In chat with Scope, Diego Martínez Burzacocountry head of Inviu Argentinaanalyzed part of the document and concluded that there are several factors “clue” to consider in that context. First, he slides Trump’s trade policy, which includes the implementation of tariff barriers. This situation, similar to that experienced during his previous mandate, “generates notable tension and volatility in financial markets“.
“In second place, a possible SEC resolution must be taken into account (US Securities and Exchange Commission) that could lead to the delisting of Chinese stocks due to the lack of transparency and inconsistency in the presentation of balance sheets,” warns Martínez Burzácoin relation to the standards required by the regulator for these shares to be listed on Wall Street.
Finally, the strategist suggests that it is crucial to consider China’s internal dynamics. “In response to economic challenges, The Chinese government launched an aggressive plan of fiscal and monetary incentives to stimulate the recovery of its economy“, he comments, adding that “it will be interesting to see how this impacts the market.”

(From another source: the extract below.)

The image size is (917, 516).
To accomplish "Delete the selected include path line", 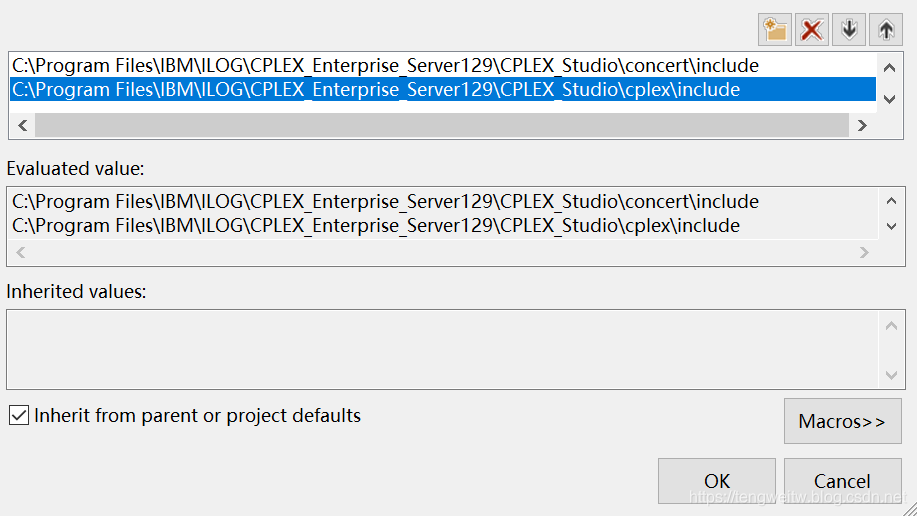I will pos(812,29).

The analyst recalls that in the last five years, Chinese stocks suffered a significant outflow of funds, “although in the last two months they have shown a slight rebound.” This context, explains the expert, suggests that it is a situation that deserves careful attention. In addition, he does highlight that if Trump returns to the presidency, the world could face an increase in geopolitical risk, accompanied by a more belligerent discourse. Therefore, it concludes that China-related stocks and assets “are not suitable for all investors; are more appropriate for a small portion of the portfolio of those with a very high risk profile“.

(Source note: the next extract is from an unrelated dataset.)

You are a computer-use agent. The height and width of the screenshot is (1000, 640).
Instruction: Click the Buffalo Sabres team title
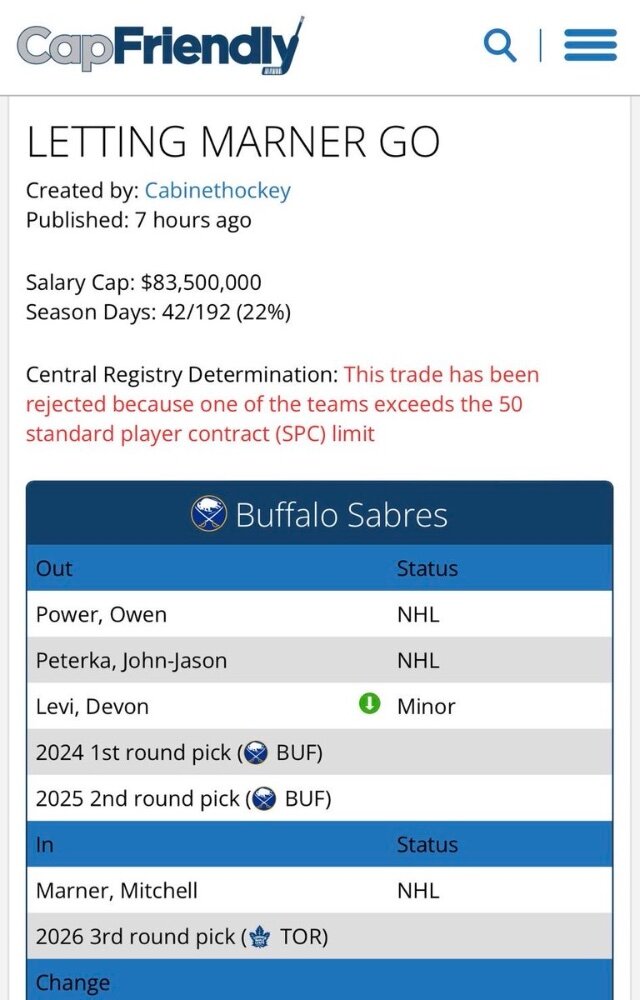(x=341, y=515)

Cedears: Chinese stocks in the local market
The best positioned stocks for this “good“moment of chinese equity They are those that have to do with consumption, such as: Alibaba (BABA), JD.com (JD), and perhaps electric vehicle maker NIO (NIO). Likewise, and given the weight that China has in the EEM, an alternative would be to use said vehicle (which Cedear has) to bet on the recovery of China and -eventually- Brazil.
Tencent Holdings (TCEHY) stock also has a large influence on the video game industry, and is also driving its growth through significant investments in artificial intelligence. With more favorable monetary conditions in China, this trend is likely to continue.

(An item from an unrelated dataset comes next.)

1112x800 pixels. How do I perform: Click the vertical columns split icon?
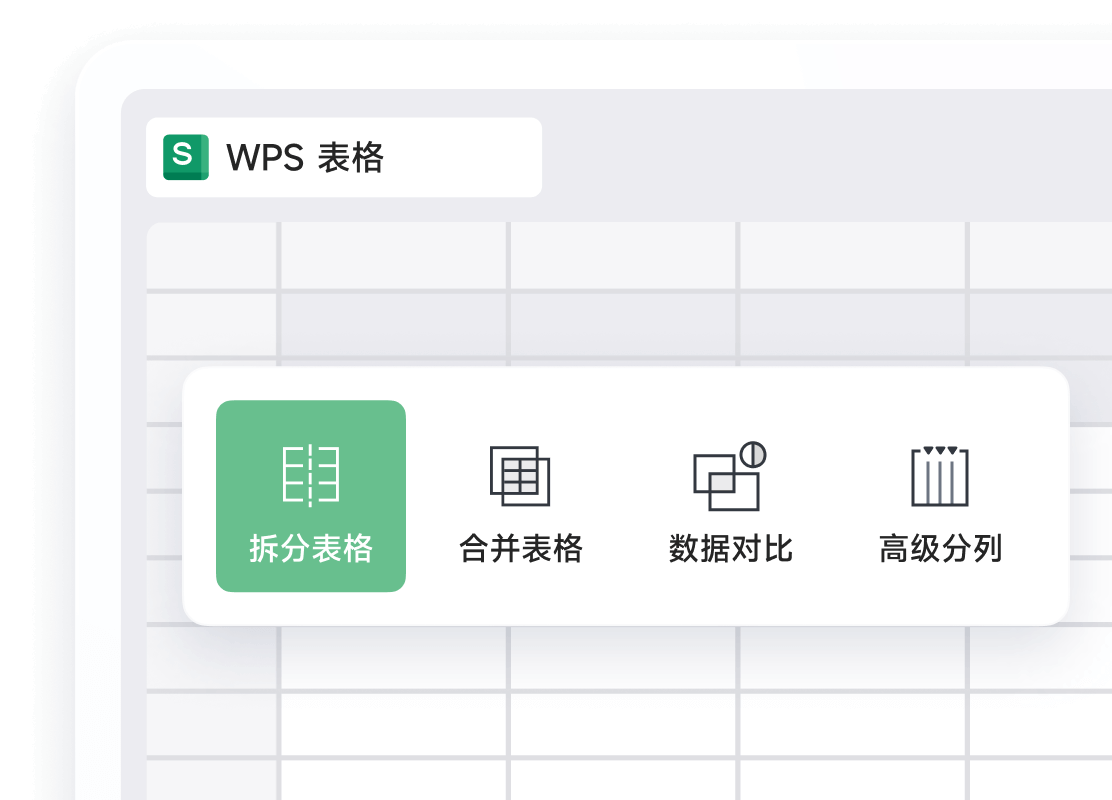click(x=941, y=477)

Emilse Cordobadirector of Bell Bursátill, recommends “in a small percentage of the portfolio and for risky investor profiles due to high volatility” adding Alibabá, Bidú and JD. Thus, for the most savvy investors, there may now be a window of opportunity amid attractive valuations and signs of stabilization in China. And although structural challenges in that economy, such as debt and deflation, persist, current policies appear to seek a clear path to recovery.